Sir Edward Elgar £ 20 notes out of circulation from June 30

The Bank of England has announced that the £20 banknotes depicting composer Sir Edward Elgar are to be removed from circulation from 30 June. The Elgar notes are presently being used alongside the new Adam Smith £20 note, and will remain legal tender up to and including 30 June.

The new bill depicts Adam Smith

After that date, the Elgar £20 note will not longer be considered legal tender and may be refused as a form of payment by retail outlets.

However, banks, building societies and Post Offices will continue to accept the Elgar £20 for months after 30 June, when used as a deposit or for other transactions.

Last year Governor Mervyn King announced that new £50 notes released in around a year’s time would feature businessman Matthew Boulton and engineer James Watt.
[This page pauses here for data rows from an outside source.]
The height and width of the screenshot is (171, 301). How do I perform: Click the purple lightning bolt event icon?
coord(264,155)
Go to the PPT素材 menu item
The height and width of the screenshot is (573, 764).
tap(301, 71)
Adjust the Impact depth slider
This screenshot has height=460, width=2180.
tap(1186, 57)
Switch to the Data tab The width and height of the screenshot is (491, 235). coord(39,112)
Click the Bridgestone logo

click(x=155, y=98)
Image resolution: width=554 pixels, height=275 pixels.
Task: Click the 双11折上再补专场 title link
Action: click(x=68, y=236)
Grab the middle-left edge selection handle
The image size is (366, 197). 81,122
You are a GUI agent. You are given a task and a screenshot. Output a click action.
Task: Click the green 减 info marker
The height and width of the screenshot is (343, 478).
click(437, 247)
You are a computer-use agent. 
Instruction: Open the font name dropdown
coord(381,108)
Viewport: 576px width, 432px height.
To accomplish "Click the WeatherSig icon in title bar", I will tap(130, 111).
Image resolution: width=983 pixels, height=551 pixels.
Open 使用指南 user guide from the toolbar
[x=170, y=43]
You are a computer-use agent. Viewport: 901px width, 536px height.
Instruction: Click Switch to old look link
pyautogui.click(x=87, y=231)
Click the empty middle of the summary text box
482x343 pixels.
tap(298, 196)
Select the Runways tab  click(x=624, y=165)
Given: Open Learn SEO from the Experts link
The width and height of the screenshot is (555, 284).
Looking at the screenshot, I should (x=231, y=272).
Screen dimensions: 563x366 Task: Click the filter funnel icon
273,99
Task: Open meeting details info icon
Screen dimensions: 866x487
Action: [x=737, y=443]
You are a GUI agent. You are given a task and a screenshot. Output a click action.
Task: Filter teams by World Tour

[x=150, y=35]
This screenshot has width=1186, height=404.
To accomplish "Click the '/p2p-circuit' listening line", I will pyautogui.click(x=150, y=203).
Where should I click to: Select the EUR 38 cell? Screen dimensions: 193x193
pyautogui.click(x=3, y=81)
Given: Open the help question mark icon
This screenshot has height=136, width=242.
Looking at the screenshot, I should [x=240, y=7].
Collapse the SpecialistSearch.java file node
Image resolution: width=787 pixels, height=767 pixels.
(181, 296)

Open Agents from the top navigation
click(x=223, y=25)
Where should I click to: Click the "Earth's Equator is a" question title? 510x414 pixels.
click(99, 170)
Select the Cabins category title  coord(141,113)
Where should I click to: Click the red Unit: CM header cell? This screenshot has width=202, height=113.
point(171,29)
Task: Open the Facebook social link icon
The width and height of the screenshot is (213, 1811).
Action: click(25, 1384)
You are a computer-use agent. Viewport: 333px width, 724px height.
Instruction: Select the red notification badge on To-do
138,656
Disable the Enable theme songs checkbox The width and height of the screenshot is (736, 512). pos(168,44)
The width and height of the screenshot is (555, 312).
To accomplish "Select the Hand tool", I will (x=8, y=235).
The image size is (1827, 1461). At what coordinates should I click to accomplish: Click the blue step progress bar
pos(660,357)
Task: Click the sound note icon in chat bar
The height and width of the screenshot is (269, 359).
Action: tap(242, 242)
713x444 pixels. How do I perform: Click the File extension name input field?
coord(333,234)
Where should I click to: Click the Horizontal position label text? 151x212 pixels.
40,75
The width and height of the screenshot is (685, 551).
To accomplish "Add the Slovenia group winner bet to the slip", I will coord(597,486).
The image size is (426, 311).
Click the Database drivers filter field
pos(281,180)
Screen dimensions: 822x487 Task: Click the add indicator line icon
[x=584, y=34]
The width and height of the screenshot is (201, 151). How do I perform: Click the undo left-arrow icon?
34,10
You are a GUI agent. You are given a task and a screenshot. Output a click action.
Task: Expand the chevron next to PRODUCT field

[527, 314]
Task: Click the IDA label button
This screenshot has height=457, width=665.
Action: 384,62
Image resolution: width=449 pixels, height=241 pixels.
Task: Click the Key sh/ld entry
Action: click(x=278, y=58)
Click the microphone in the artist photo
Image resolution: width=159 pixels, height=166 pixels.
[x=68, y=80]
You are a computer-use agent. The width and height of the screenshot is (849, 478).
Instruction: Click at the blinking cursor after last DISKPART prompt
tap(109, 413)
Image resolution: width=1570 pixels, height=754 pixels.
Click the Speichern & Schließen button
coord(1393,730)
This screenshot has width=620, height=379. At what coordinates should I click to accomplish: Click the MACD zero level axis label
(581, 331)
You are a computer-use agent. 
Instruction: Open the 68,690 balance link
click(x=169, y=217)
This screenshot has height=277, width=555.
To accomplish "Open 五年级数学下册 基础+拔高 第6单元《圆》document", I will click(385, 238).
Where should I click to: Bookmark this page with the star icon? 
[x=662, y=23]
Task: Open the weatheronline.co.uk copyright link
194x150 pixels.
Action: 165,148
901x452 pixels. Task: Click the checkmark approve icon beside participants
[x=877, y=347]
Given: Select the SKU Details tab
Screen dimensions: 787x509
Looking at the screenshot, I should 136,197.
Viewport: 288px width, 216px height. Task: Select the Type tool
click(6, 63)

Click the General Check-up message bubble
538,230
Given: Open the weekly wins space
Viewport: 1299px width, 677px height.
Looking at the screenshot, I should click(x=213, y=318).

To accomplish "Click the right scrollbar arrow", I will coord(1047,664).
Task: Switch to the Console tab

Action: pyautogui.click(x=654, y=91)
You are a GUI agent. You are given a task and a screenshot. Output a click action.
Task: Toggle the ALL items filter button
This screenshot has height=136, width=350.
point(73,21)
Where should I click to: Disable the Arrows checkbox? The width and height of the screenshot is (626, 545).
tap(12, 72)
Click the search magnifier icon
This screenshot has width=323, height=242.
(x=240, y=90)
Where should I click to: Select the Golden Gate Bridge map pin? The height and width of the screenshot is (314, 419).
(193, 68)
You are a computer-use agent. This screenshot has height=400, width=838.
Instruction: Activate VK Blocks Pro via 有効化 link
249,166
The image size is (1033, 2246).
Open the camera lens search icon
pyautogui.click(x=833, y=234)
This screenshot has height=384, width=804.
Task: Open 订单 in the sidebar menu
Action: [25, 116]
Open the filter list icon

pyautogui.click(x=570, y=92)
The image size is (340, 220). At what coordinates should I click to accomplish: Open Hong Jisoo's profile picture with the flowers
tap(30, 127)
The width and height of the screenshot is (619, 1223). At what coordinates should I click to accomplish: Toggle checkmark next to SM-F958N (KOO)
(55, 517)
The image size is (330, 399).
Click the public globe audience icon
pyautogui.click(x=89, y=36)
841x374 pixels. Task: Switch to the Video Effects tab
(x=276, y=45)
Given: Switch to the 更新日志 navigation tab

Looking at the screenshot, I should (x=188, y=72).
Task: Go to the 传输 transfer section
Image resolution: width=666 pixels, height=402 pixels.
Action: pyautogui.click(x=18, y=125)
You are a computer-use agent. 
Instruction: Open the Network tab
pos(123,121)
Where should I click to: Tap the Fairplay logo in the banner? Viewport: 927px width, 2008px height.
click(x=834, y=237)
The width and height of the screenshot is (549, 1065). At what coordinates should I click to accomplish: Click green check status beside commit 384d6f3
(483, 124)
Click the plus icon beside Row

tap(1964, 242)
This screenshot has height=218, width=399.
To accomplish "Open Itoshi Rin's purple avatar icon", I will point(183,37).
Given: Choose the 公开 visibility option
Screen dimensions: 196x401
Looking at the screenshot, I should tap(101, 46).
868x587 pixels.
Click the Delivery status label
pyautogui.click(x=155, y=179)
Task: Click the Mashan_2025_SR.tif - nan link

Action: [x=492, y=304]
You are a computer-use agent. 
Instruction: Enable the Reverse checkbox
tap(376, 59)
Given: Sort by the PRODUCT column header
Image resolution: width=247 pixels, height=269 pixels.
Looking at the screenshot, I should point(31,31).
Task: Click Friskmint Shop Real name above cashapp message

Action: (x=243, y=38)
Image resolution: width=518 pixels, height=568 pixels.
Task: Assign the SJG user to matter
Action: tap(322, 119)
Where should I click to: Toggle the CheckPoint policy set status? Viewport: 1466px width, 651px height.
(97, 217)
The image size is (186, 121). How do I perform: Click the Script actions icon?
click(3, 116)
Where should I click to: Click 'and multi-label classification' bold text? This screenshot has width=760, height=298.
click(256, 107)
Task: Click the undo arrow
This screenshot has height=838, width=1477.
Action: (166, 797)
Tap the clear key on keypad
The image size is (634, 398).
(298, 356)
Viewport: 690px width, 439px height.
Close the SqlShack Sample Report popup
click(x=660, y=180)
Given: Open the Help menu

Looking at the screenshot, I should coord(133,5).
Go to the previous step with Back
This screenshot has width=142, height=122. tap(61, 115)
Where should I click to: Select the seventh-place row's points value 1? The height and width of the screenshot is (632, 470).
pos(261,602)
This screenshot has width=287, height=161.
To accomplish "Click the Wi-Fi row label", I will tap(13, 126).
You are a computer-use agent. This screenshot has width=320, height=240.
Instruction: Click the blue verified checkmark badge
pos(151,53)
According to research from the Bank of England, Prince William is the nation’s favourite to be featured on money (as he will be when he ascends to the throne), with Prince Charles in fourth, behind his son, Stephen Fry, and Ant & Dec.

Sir Edward Elgar is famous for his “Enigma Variations” and military marches such as “Pomp and Circumstances”. Adam Smith is a Scottish philosopher famous for his pioneering economic thesis “An inquiry into the nature and causes of the wealth of nations”

“We are very sad. We were very annoyed the day we heard Adam Smith was to replace Sir Edward in the bills”, said John Harcup, from the Edgar Society.

However in 2007 Sir Edgar replaced physicist Michael Faraday who had put an end to the almost quarter of the century of William Shakespeare in the pound notes.